**PROBLEM REQUIREMENTS:**
Every line below that has the string "computer" needs to be copied.

[Opening GIVEN DATA section]

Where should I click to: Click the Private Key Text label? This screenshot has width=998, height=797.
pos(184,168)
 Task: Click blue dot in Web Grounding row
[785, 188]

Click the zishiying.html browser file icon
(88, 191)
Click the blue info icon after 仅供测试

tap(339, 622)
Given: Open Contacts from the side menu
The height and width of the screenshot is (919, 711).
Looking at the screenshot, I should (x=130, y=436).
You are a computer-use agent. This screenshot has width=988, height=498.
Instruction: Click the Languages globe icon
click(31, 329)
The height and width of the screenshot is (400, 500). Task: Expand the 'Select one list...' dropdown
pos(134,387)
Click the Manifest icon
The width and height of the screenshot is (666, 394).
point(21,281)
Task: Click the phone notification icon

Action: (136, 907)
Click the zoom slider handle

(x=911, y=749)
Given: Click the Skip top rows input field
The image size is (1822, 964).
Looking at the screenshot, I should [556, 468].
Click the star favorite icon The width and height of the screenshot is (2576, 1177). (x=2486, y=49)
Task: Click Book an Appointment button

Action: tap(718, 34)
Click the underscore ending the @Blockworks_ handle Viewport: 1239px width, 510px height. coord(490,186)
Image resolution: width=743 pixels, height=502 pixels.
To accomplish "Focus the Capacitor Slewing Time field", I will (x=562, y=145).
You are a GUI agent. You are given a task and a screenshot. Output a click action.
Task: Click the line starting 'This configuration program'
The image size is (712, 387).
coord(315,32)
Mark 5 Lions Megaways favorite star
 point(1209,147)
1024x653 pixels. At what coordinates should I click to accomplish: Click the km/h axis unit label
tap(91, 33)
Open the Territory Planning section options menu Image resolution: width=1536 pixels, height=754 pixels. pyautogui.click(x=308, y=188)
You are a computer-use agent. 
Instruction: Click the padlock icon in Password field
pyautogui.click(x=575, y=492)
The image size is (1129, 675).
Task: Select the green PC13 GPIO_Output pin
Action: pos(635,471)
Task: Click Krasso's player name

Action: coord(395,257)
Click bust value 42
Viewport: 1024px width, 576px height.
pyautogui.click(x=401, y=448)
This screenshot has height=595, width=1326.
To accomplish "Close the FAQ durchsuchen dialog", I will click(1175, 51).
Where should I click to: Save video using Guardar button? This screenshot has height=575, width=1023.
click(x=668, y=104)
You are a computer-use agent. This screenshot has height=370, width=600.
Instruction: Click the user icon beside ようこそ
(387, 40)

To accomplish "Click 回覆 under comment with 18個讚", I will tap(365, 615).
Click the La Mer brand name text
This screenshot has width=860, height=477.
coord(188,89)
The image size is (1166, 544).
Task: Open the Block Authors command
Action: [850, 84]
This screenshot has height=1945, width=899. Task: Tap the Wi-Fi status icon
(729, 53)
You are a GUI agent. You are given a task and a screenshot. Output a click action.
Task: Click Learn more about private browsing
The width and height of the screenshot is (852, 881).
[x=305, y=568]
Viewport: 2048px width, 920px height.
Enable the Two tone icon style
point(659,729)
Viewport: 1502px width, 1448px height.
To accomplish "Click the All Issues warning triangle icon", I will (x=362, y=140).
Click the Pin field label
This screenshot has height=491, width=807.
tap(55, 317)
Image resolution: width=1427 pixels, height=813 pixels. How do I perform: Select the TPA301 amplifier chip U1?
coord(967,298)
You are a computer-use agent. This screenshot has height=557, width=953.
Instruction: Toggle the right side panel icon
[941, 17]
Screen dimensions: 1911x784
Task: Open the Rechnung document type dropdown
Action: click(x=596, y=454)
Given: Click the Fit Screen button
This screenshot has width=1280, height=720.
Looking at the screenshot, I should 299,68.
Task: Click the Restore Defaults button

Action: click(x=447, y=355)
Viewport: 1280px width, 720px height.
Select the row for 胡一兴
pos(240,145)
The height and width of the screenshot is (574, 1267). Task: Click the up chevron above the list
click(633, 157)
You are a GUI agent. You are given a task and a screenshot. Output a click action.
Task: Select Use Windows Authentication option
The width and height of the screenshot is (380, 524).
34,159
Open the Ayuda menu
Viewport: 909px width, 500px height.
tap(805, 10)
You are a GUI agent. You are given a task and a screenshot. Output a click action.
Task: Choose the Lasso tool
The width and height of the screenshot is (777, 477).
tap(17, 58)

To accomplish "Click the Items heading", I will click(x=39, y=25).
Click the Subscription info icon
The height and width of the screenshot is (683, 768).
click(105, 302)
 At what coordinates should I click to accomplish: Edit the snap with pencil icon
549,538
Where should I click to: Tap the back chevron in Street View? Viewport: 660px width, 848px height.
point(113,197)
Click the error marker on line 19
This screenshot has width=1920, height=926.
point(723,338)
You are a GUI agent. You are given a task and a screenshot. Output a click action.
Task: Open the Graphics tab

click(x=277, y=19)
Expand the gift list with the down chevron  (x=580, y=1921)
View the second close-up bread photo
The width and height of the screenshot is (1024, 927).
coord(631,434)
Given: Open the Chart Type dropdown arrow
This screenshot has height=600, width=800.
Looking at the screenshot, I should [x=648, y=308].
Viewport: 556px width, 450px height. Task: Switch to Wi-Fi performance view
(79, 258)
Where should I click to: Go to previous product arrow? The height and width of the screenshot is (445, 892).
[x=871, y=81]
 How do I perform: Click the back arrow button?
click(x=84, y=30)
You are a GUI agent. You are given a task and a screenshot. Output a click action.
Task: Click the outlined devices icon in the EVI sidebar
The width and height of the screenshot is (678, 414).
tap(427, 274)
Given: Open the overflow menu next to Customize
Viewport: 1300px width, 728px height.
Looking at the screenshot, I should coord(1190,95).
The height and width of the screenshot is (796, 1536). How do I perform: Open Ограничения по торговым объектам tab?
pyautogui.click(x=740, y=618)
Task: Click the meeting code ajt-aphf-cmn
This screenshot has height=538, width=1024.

[Closing GIVEN DATA section]

**WRITTEN SOLUTION:**
You are a computer-use agent. This screenshot has width=988, height=498.
You are a computer-use agent. 
You are a computer-use agent. This screenshot has height=370, width=600.
You are a computer-use agent. This screenshot has height=557, width=953.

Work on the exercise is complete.